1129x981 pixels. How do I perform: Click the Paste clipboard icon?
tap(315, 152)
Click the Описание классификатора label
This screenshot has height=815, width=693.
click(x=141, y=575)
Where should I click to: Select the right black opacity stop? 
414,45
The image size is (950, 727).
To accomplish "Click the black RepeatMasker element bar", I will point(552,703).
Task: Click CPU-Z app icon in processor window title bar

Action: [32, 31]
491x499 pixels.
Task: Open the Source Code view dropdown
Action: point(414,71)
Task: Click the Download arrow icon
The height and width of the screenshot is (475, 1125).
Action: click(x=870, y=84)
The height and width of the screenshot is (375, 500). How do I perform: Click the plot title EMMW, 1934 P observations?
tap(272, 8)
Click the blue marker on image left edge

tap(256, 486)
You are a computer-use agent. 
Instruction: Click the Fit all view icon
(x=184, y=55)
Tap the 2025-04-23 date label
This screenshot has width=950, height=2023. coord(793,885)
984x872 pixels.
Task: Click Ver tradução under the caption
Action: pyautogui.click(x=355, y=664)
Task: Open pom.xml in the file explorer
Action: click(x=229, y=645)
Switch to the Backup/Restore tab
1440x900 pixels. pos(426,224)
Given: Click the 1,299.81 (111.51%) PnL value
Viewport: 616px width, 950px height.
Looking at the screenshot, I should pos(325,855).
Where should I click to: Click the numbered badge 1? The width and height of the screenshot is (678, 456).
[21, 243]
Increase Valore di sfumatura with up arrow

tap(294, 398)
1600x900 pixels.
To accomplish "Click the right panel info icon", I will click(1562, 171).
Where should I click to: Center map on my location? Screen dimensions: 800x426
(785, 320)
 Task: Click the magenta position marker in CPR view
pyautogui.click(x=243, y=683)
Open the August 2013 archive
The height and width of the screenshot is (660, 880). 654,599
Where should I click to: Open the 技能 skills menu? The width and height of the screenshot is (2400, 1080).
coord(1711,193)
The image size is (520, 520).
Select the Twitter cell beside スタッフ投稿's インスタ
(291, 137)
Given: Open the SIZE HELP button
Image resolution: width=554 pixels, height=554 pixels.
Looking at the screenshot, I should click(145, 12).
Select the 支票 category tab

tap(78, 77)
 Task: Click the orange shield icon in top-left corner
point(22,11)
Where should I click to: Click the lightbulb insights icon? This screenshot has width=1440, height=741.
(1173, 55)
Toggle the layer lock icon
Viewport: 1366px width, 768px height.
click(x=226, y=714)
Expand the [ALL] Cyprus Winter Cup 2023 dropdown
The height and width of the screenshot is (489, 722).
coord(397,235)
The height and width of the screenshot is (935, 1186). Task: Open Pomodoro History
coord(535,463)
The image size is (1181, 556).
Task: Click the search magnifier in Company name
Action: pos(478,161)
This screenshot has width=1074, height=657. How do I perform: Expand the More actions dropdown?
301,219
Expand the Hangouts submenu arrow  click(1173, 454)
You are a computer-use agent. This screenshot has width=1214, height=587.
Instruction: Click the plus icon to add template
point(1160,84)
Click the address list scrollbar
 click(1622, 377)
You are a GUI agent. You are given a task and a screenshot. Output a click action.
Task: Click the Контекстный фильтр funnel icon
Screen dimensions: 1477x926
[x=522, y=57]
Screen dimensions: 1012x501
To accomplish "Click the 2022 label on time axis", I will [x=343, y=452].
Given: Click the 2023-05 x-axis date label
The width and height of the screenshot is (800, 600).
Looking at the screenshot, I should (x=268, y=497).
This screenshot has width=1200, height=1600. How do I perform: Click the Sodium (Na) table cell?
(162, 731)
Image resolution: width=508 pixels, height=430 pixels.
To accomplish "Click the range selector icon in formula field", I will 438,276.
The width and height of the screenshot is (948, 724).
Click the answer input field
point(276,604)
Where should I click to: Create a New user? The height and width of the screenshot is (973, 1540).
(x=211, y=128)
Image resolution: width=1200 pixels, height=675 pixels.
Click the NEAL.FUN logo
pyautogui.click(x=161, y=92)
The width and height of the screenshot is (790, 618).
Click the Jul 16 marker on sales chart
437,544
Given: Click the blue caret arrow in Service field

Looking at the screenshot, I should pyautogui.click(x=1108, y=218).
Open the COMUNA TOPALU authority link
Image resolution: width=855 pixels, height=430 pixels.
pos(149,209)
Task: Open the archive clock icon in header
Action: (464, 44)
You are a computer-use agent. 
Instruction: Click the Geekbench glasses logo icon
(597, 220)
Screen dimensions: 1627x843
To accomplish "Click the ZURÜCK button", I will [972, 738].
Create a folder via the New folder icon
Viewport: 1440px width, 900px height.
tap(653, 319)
○ ○ ○ ○
## TASK INSTRUCTIONS:
Nothing is to be left out; every record above must be repeated exactly.

## YOUR RESPONSE:
1129x981 pixels. How do I perform: Click the Paste clipboard icon?
tap(315, 152)
Click the Описание классификатора label
This screenshot has height=815, width=693.
click(x=141, y=575)
Where should I click to: Select the right black opacity stop? 
414,45
The image size is (950, 727).
To accomplish "Click the black RepeatMasker element bar", I will point(552,703).
Task: Click CPU-Z app icon in processor window title bar

Action: [32, 31]
491x499 pixels.
Task: Open the Source Code view dropdown
Action: point(414,71)
Task: Click the Download arrow icon
The height and width of the screenshot is (475, 1125).
Action: click(x=870, y=84)
The height and width of the screenshot is (375, 500). How do I perform: Click the plot title EMMW, 1934 P observations?
tap(272, 8)
Click the blue marker on image left edge

tap(256, 486)
You are a computer-use agent. 
Instruction: Click the Fit all view icon
(x=184, y=55)
Tap the 2025-04-23 date label
This screenshot has width=950, height=2023. coord(793,885)
984x872 pixels.
Task: Click Ver tradução under the caption
Action: pyautogui.click(x=355, y=664)
Task: Open pom.xml in the file explorer
Action: click(x=229, y=645)
Switch to the Backup/Restore tab
1440x900 pixels. pos(426,224)
Given: Click the 1,299.81 (111.51%) PnL value
Viewport: 616px width, 950px height.
Looking at the screenshot, I should pos(325,855).
Where should I click to: Click the numbered badge 1? The width and height of the screenshot is (678, 456).
[21, 243]
Increase Valore di sfumatura with up arrow

tap(294, 398)
1600x900 pixels.
To accomplish "Click the right panel info icon", I will click(1562, 171).
Where should I click to: Center map on my location? Screen dimensions: 800x426
(785, 320)
 Task: Click the magenta position marker in CPR view
pyautogui.click(x=243, y=683)
Open the August 2013 archive
The height and width of the screenshot is (660, 880). 654,599
Where should I click to: Open the 技能 skills menu? The width and height of the screenshot is (2400, 1080).
coord(1711,193)
The image size is (520, 520).
Select the Twitter cell beside スタッフ投稿's インスタ
(291, 137)
Given: Open the SIZE HELP button
Image resolution: width=554 pixels, height=554 pixels.
Looking at the screenshot, I should click(145, 12).
Select the 支票 category tab

tap(78, 77)
 Task: Click the orange shield icon in top-left corner
point(22,11)
Where should I click to: Click the lightbulb insights icon? This screenshot has width=1440, height=741.
(1173, 55)
Toggle the layer lock icon
Viewport: 1366px width, 768px height.
click(x=226, y=714)
Expand the [ALL] Cyprus Winter Cup 2023 dropdown
The height and width of the screenshot is (489, 722).
coord(397,235)
The height and width of the screenshot is (935, 1186). Task: Open Pomodoro History
coord(535,463)
The image size is (1181, 556).
Task: Click the search magnifier in Company name
Action: pos(478,161)
This screenshot has width=1074, height=657. How do I perform: Expand the More actions dropdown?
301,219
Expand the Hangouts submenu arrow  click(1173, 454)
You are a computer-use agent. This screenshot has width=1214, height=587.
Instruction: Click the plus icon to add template
point(1160,84)
Click the address list scrollbar
 click(1622, 377)
You are a GUI agent. You are given a task and a screenshot. Output a click action.
Task: Click the Контекстный фильтр funnel icon
Screen dimensions: 1477x926
[x=522, y=57]
Screen dimensions: 1012x501
To accomplish "Click the 2022 label on time axis", I will [x=343, y=452].
Given: Click the 2023-05 x-axis date label
The width and height of the screenshot is (800, 600).
Looking at the screenshot, I should (x=268, y=497).
This screenshot has width=1200, height=1600. How do I perform: Click the Sodium (Na) table cell?
(162, 731)
Image resolution: width=508 pixels, height=430 pixels.
To accomplish "Click the range selector icon in formula field", I will 438,276.
The width and height of the screenshot is (948, 724).
Click the answer input field
point(276,604)
Where should I click to: Create a New user? The height and width of the screenshot is (973, 1540).
(x=211, y=128)
Image resolution: width=1200 pixels, height=675 pixels.
Click the NEAL.FUN logo
pyautogui.click(x=161, y=92)
The width and height of the screenshot is (790, 618).
Click the Jul 16 marker on sales chart
437,544
Given: Click the blue caret arrow in Service field

Looking at the screenshot, I should pyautogui.click(x=1108, y=218).
Open the COMUNA TOPALU authority link
Image resolution: width=855 pixels, height=430 pixels.
pos(149,209)
Task: Open the archive clock icon in header
Action: (464, 44)
You are a computer-use agent. 
Instruction: Click the Geekbench glasses logo icon
(597, 220)
Screen dimensions: 1627x843
To accomplish "Click the ZURÜCK button", I will [972, 738].
Create a folder via the New folder icon
Viewport: 1440px width, 900px height.
tap(653, 319)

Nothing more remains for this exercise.